Instructions for the task. Could you restate word for word the lines running from the one with "You are a computer-use" to the end of the data, both ends included, but without pictures?

BEGIN Source material

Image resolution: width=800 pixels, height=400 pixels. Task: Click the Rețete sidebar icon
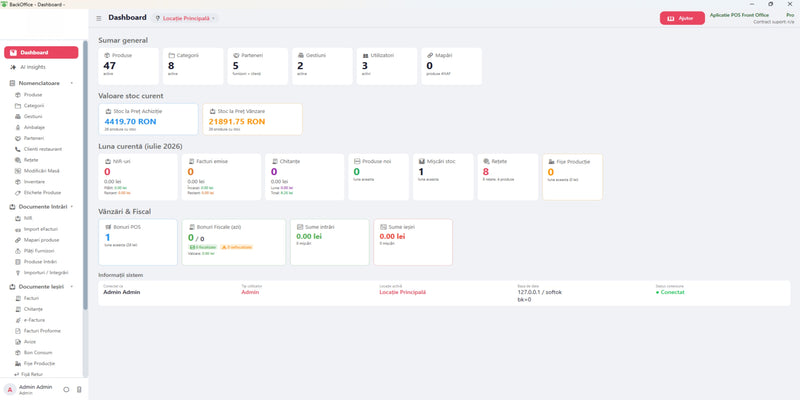18,160
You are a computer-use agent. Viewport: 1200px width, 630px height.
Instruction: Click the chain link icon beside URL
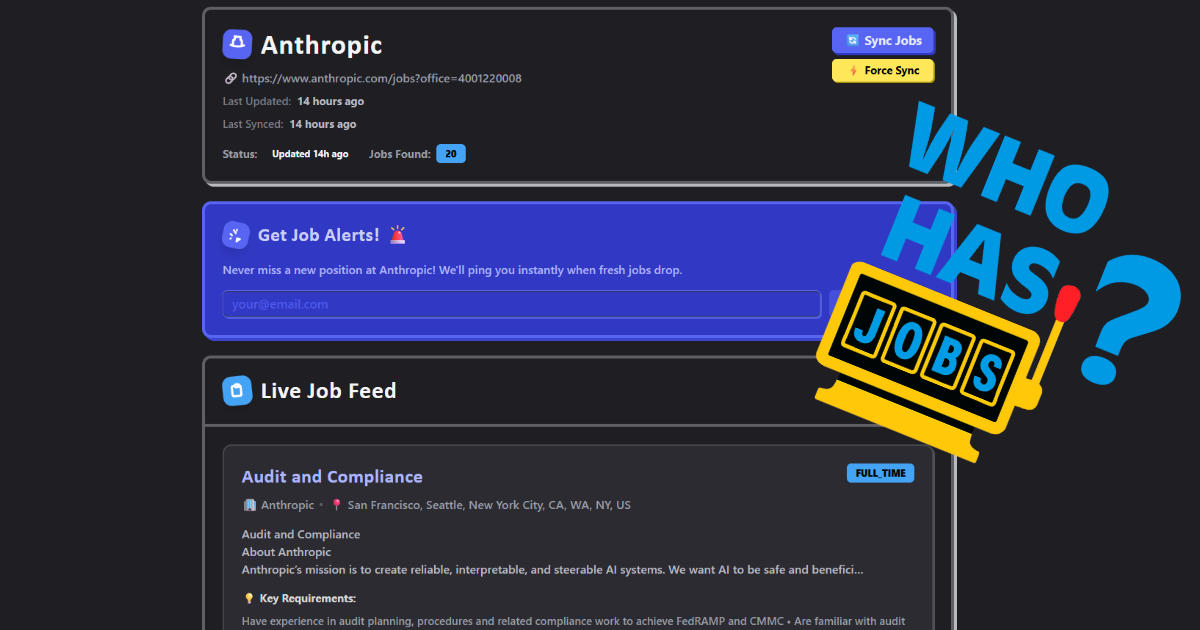(x=230, y=78)
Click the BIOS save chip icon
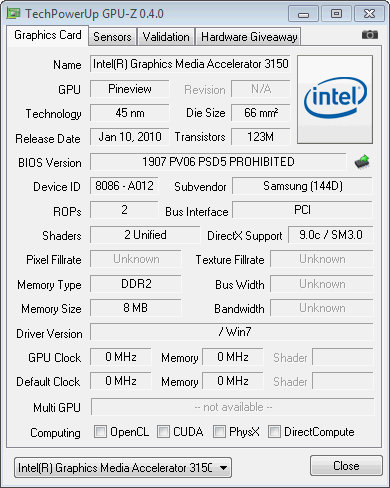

END Source material

Answer to the problem.
You are a computer-use agent. Viewport: 1200px width, 630px height.
Instruction: Click the chain link icon beside URL
(x=230, y=78)
Click the BIOS save chip icon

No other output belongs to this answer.